This “engrossing” (The Wall Street Journal) national bestseller and true “heartbreaking tale of tragedy and redemption” (Hampton Sides, bestselling author of Ghost Soldiers) reveals how a discovered diary—found during a brutal World War II battle—changed our war-torn society’s perceptions of Japan.
May 1943. The Battle of Attu—called “The Forgotten Battle” by World War II veterans—was raging on the Aleutian island with an Arctic cold, impenetrable fog, and rocketing winds that combined to create some of the worst weather on Earth. Both American and Japanese forces tirelessly fought in a yearlong campaign, with both sides suffering thousands of casualties.
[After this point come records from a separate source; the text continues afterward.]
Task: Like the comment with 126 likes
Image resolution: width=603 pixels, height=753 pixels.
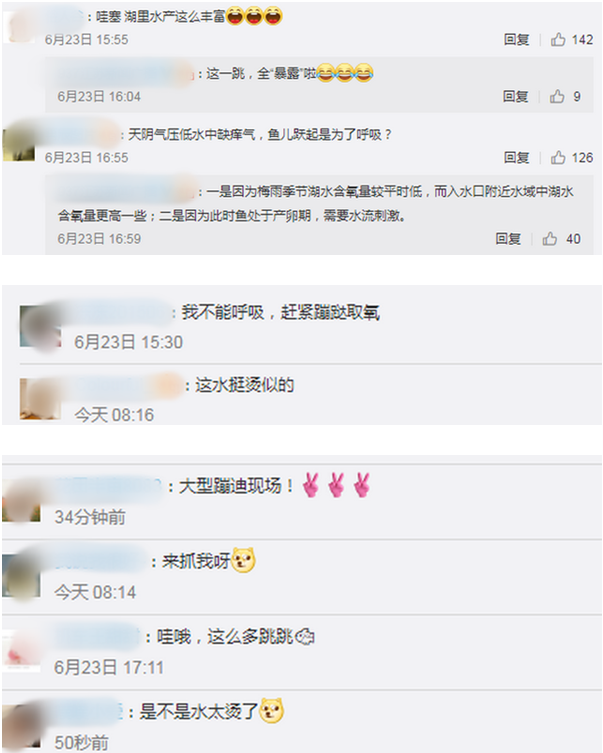Action: coord(558,157)
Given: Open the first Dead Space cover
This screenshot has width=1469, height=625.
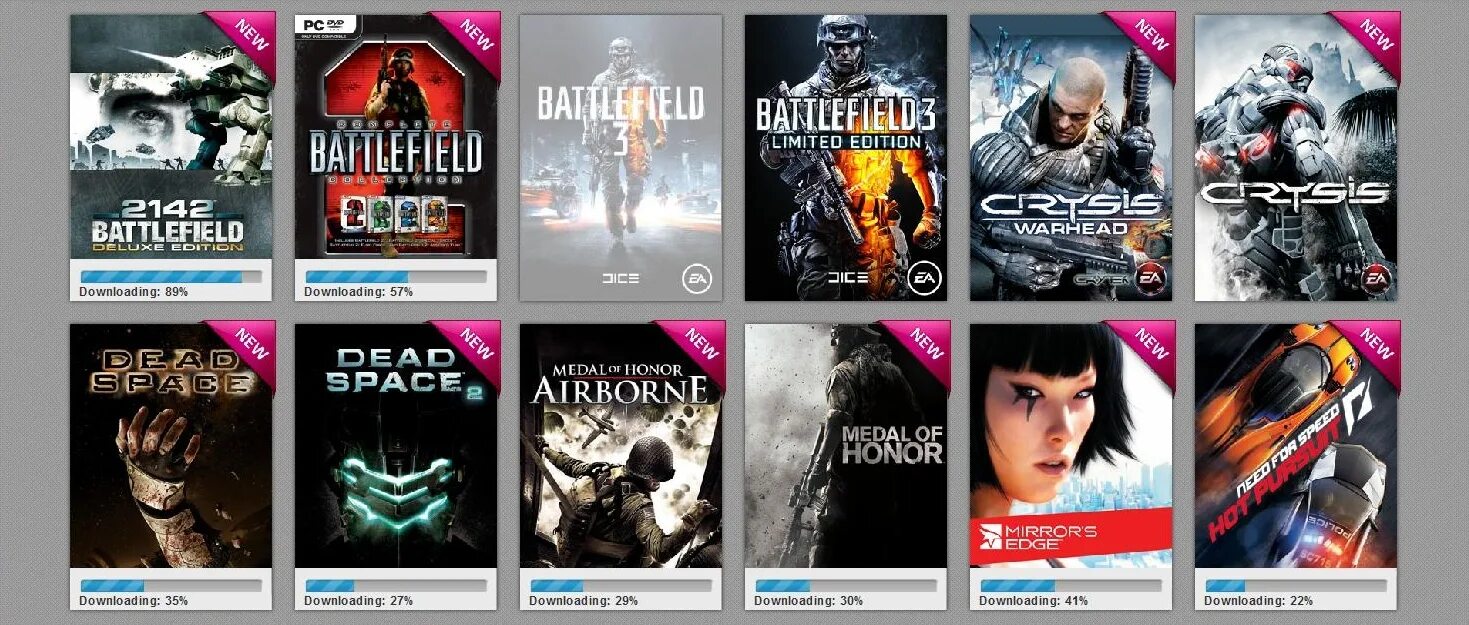Looking at the screenshot, I should (x=171, y=445).
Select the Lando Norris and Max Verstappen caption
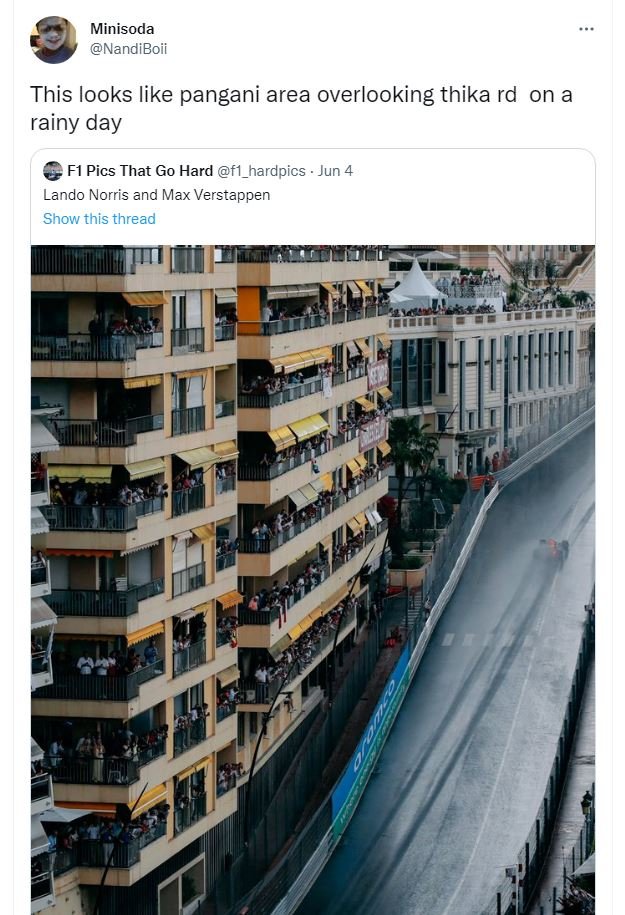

Included in this number was a Japanese medic whose war diary would lead a Silver Star–winning American soldier to find solace for his own tortured soul.
The doctor’s name was Paul Nobuo Tatsuguchi, a Hiroshima native who had graduated from college and medical school in California. He loved America, but was called to enlist in the Imperial Army of his native Japan. Heartsick, wary of war, yet devoted to Japan, Tatsuguchi performed his duties and kept a diary of events as they unfolded—never knowing that it would be found by an American soldier named Dick Laird.
Laird, a hardy, resilient underground coal miner, enlisted in the US Army to escape the crushing poverty of his native Appalachia. In a devastating mountainside attack in Alaska, Laird was forced to make a fateful decision, one that saved him and his comrades, but haunted him for years.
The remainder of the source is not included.